Kyle Smith is right; Cuomo’s continued employment at CNN is proof that anything can be forgiven if you’re liberal. (Kyle also offers the brilliant moniker, “Cuomo Nepotism Network.”)
Circling back, as Jen Psaki would say, why do we have a news media? To tell us what’s going on in the world. Sometimes what’s going on in the world will please us, like learning that the seven-day-average for daily new deaths from COVID-19 in the U.S. is at its lowest point since July 7. Sometimes what’s going on in the world will upset us, but that doesn’t change our need to know.
And in American society, the news media is supposed to be a key tool for ensuring accountability in government. If somebody in government is screwing up in a consequential way, we’re not supposed to only care if it’s a member of the party we oppose. We’re supposed to hold our own guys to a high standard, too. I’m sure CNN employs a lot of people who usually, almost always, or always vote for the Democrats, and that doesn’t inherently mean that they can’t be good journalists. But it does mean they have to work against their internal preferences and biases and be willing to call out a Democrat who makes bad decisions or behaves badly. They can’t see themselves as narrative muralists painting an elaborate portrait of why Democrats are good and Republicans are bad.
And if the news media is so ensnared by its partisan preferences that it ends up celebrating the governor who did arguably the worst job — say, the governor in Albany whose state suffered the second-highest COVID-19 deaths per million residents — while demonizing, say, the governor in Tallahassee whose state suffered the 27th-highest COVID-19 deaths per million residents . . . we end up with a media system that acclaims bad decisions and castigates good decisions. We will be doomed to bad governance because the media has become an anti-accountability system.
Are Political Disputes Quicker to Get Violent These Days?

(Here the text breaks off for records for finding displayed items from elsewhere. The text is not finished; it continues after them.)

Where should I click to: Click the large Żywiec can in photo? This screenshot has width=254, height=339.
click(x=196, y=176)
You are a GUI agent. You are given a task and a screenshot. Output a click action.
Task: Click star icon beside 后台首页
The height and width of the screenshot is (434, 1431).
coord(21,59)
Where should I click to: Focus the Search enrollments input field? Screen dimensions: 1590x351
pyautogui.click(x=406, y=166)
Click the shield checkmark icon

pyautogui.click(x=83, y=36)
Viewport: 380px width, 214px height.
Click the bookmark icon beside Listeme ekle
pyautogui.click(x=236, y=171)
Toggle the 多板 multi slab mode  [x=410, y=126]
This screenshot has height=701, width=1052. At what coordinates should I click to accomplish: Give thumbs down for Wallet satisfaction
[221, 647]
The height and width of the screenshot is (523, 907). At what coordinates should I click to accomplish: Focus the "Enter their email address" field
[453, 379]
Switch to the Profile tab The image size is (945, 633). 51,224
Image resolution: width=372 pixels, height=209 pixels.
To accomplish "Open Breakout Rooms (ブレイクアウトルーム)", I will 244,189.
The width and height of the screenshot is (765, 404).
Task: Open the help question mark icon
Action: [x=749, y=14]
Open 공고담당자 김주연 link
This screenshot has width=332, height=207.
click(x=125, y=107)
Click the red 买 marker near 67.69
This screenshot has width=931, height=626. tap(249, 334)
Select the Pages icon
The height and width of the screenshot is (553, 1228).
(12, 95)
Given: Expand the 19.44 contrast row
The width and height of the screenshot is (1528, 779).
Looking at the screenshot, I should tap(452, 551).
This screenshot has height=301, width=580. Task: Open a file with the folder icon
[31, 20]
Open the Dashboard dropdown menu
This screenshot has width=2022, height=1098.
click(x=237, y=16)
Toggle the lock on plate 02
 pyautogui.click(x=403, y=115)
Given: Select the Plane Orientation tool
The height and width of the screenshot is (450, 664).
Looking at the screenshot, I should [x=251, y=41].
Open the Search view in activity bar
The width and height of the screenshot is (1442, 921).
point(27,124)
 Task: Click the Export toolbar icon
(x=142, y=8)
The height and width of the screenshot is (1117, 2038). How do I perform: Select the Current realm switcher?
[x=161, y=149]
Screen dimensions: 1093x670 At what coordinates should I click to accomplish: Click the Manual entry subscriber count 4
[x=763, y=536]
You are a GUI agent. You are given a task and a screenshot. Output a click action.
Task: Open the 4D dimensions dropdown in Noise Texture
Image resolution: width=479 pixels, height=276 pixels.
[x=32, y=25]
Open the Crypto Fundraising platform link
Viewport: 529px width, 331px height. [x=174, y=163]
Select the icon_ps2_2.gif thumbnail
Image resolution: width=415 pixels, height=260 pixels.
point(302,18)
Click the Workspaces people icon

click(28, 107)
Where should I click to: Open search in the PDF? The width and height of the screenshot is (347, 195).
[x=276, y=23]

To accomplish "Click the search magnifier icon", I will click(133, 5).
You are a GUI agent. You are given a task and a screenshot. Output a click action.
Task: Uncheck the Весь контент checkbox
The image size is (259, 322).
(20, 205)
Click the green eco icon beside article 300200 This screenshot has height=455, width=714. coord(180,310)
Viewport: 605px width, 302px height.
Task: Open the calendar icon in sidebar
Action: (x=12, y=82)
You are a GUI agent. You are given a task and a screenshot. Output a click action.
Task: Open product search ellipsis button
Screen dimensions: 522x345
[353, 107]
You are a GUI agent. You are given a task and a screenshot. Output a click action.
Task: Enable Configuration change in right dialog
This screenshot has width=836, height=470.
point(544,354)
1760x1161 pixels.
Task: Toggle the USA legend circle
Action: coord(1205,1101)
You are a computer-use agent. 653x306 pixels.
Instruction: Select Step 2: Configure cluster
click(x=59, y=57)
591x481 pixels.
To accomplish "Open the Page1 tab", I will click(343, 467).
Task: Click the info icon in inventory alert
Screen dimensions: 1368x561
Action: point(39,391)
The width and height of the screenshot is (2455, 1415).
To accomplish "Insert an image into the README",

This seems like the sort of thing that might be more than just a local news story: “At least 26 people were arrested after chaos erupted in Times Square during a clash between pro-Israel and pro-Palestine protesters, police said. Nearby in Manhattan’s Diamond District, a bystander was burned by a firework set off, sending a woman and two police officers to the hospital. The NYPD Hate Crimes Task Force also launched an investigation into a gang assault of a Jewish man near the protests.”
Particularly since similar abominable actions are occurring on the other side of the country as well: “An attack on a group of men at a restaurant in the Beverly Grove area, which was being investigated by police Wednesday as a possible hate crime, drew condemnation from a Los Angeles city councilman who said the victims were Jewish diners targeted by a pro-Palestinian group.”
This is terrifying, and some people are understandably asking how something like this could happen in the United States — and in New York City of all places. Then again, those of us old enough to remember the Crown Heights riots in 1991 may not be entirely shocked to see a sudden outburst of violent anti-Semitism on New York’s streets.
ADDENDA: Over on the Corner, some thoughts on Tim Tebow’s return to the NFL . . . focused not so much on Tebow’s faith, kneeling, or the broader cultural war, and more on what the Jacksonville Jaguars already have at the tight-end position.
For what it is worth, Andrew Follett writes on NRO today that all of the videos of flying objects featured on 60 Minutes last Sunday have “obvious potential terrestrial explanations” that do not involve advanced technology. He contends one might be a Canada Goose.